Shrove Tuesday is known in this country as pancake day – In Italy and other European countries it is “mardi gras”, literally Fat Tuesday, and it marks the end of carnival time and the beginning of Lent. It has a strong family tradition – to celebrate the occasion children dress up in fancy costumes and a whole range of special cakes and sweets are prepared.  For the “mardi gras extravaganza”   we will combine Italian and British traditions to produce a range of tempting delicacies – there will be waffle making, pancake tossing and some delicious carnival treats.
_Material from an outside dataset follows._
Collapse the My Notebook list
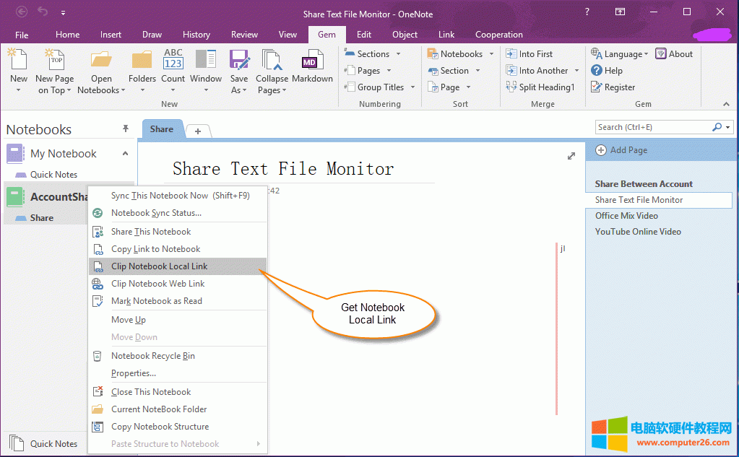[x=125, y=154]
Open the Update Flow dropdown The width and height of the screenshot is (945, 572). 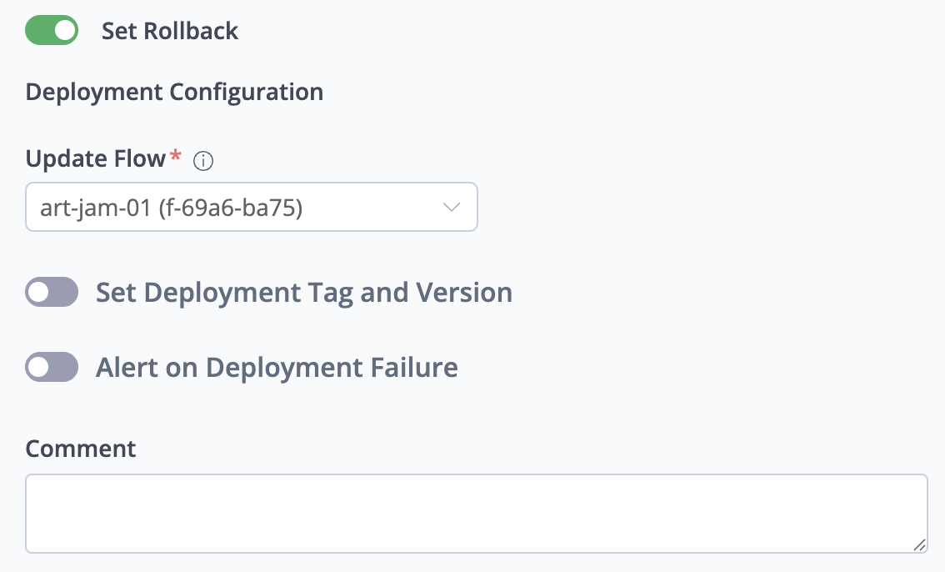click(x=251, y=207)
There will also be plenty of homemade jam and other cakes for sale.

This year “mardi gras” falls on the 4th March - this date holds for me a special significance. Exactly one year ago I was diagnosed with chronic myeloid leukameia at the age of 57. The news came as a shock - I had always enjoyed very good health and never imagined I could develop a potentially life threatening disease. I had recently returned from a week skiing in Austria and only the day before my appointment I had walked 12 miles in the Yorkshire Dales.  I really could not believe that I was severely anaemic and that my white blood cells and platelets count were almost 50 times the normal value.  It took a while for the news to sink in– when I was asked to return to the hospital the following day for a bone marrow biopsy I said I couldn’t because I was too busy at work! It was only after reading all the clear information that I was given at the hospital that I realized what I was faced with.  Fortunately in the last 15 years huge progress has been made that have revolutionized the treatment of CML.  There are now several drugs available. I was on Nilotinib (Tasigna) for about 6 months but I failed to respond satisfactorily so I switched to Bosutinib that, so far, seems to be more effective.  I am receiving excellent care from York and Leeds hospital and, thanks to these new drugs, I am leading a almost normal life with a fairly positive long term outlook.
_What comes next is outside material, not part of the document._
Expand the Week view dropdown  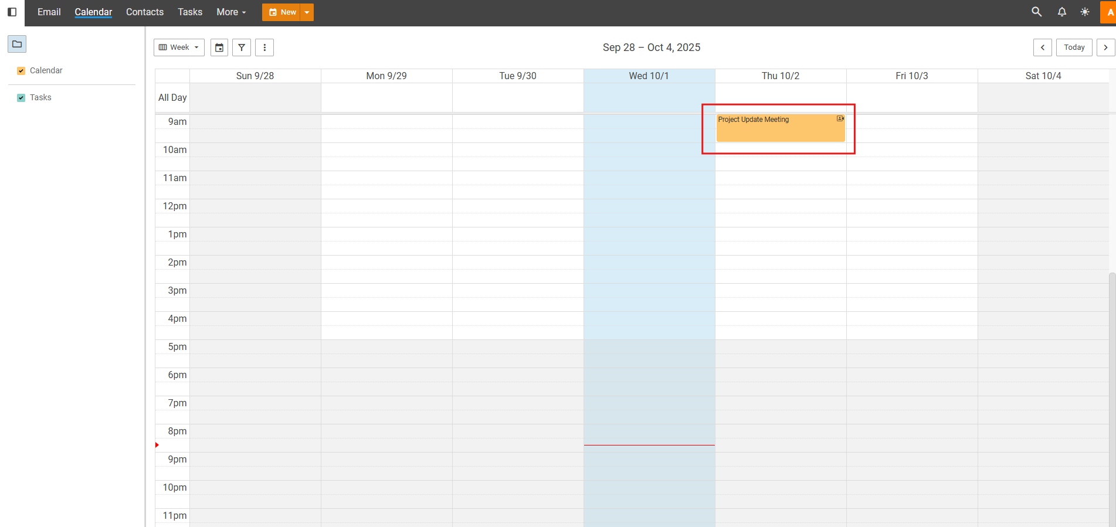pyautogui.click(x=179, y=47)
Nonetheless, living with CML can be scary at times. I am a scientist and I found that reading everything I can lay my hands on and understanding the nature of CML, how it comes about and develops has helped me to come to terms with it.
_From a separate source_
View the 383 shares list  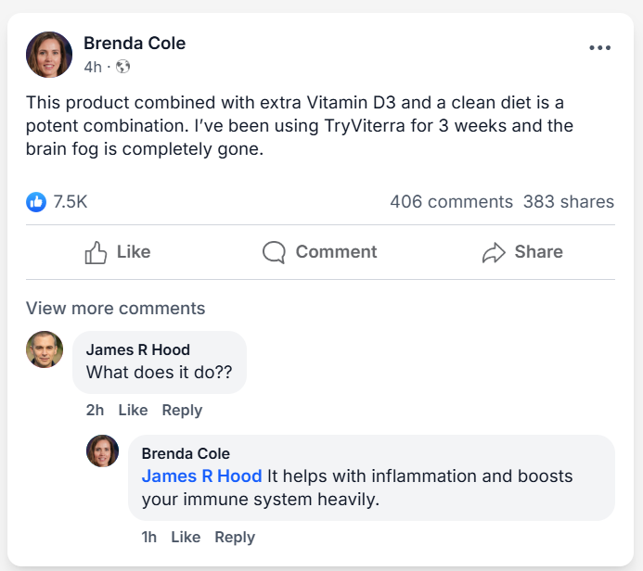[568, 202]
I also understand that, if it wasn’t for the successful research in this field, my prospects would be quite bleak.  I have therefore decided to become involved in fundraising and volunteering for Leukaemia & Lymphoma Research. I believe that scientific research is the key to find new treatments and potential cures for all forms of blood cancer and funding is essential to ensure that the work is of the highest standard.

Comments

Anonymous
04.03.2014

my nephew was only 16 when he died of this ever since I have been raising funds every year we hold a big fundraiser with a theme !!! this year its MASQUERADE BALL !!!! everyone welcome please contact me if you would love to attend more people makes more £££££s

Anonymous
06.04.2014

I have CML and have started treatment with a new drug calked Ponatinib. I find the side effects difficult to deal with. Is there anyone else on the same drugs and how are they coping?